車体は、ミーレらしいパプリカレッドで塗装された。荷物スペースには、ミーレのカスタマーサービス担当者が使うスペアパーツやツールを収納したシェルフシステムが装備された。このシェルフシステムは、ID.Buzzカーゴの製造ラインで取り付けられる。また、折り畳み式テーブル一体型センターコンソールは、移動オフィスとしても機能するという。

ミーレは、2030年までに所有する全車両の CO2排出量を、少なくとも 30%削減するという目標を掲げる。この目標達成に向けて、さらなるID.Buzzカーゴを2023年に配備する予定だ。ミーレは、フォルクスワーゲン商用車の自動運転車の導入も計画している。

◆1回の充電での航続はシリーズ最長の425km
ID.Buzzカーゴは、フォルクスワーゲングループの新世代EV向けのモジュラー車台「MEB」をベースにする。そのアーキテクチャは、ソフトウェアとテクノロジーのさらなる開発を可能にするという。ID.Buzzカーゴは将来、無線アップデートによって車載のソフトウェアとテクノロジーを進化させていく。

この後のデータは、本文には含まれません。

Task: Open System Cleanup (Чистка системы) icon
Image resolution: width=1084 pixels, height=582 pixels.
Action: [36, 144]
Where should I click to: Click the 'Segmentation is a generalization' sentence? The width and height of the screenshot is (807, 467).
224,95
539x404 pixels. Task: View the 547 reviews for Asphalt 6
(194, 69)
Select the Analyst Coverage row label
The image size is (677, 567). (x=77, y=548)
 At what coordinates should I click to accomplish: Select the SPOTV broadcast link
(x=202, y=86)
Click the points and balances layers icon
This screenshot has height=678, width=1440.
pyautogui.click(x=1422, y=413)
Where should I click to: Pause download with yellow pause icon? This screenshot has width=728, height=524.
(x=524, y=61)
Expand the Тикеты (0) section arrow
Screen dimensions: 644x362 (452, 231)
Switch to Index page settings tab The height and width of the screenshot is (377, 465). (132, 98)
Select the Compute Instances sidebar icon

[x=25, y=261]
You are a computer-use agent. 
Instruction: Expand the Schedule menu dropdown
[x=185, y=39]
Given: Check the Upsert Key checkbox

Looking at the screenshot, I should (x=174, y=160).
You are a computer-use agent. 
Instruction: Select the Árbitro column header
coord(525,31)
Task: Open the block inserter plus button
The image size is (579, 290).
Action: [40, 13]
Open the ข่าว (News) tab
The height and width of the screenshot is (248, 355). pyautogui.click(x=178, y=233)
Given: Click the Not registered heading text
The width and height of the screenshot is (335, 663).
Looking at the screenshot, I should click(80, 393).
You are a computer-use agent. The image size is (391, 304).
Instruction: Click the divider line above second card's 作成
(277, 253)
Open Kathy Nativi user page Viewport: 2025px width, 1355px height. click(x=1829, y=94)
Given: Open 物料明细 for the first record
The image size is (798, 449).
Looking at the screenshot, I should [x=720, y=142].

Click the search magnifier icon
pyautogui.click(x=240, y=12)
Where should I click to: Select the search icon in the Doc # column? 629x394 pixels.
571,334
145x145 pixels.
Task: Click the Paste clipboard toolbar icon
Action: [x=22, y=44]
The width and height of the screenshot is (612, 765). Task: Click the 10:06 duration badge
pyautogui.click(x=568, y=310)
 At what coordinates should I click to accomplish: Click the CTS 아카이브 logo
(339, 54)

モーターはリアアクスルに搭載する。最大出力201hp、最大トルク31.6kgmを引き出す。最高速はリミッターによって、145km/hに制限される。バッテリーはリチウムイオンで、蓄電容量は82kWh(正味容量は77kWh)とした。1回の充電での航続は、最大で425km(WLTPサイクル)に到達する。

最大で425kmの航続は、欧州仕様の乗用ミニバンの「ID.Buzzプロ」の423kmよりも2km長く、ID.Buzzシリーズ最長になる。急速充電を利用すれば、バッテリーの8割の容量を充電する時間は、およそ30分で済む。

◆後席がなく乗車定員は2名または3名
ID.Buzzカーゴでは、エアロダイナミクスを追求したデザインを採用する。前面空気抵抗を示すCd値は0.29とした。これにより、エネルギー消費が削減され、航続を拡大する。

欧州での発売当初、全長4712mm、ホイールベース2988mmの標準ボディが導入される。2988mmのホイールベースは、フォルクスワーゲンの内燃エンジン搭載の主力商用車の『T6』比較として、2mm違うのみ。一方、T6の全長4904mmに対して、ID. Buzzカーゴの全長は192mm短い。これにより、T6と同様の室内長を維持しながら、より小さな駐車スペースに停めることができるという。また、ID.Buzzカーゴの全幅は1985mmで、『T6』よりも81mmワイドだ。全高は1938mmで、T6の全高1970mmと比較して、およそ30mm低くしている。

後席がなく、乗車定員は前席がセパレートの場合は2名、前席がベンチシートの場合は3名となる。前席と荷室の空間を分ける固定式のパーティションが装備される。このパーティションには、前席から荷室が確認できる窓ガラスが付く。ID.Buzzカーゴは3.9立法mの荷室容量を備えている。荷室フロアには、欧州で一般的な貨物規格の「ユーロパレット」を2個、横方向に積載し固定することができる、としている。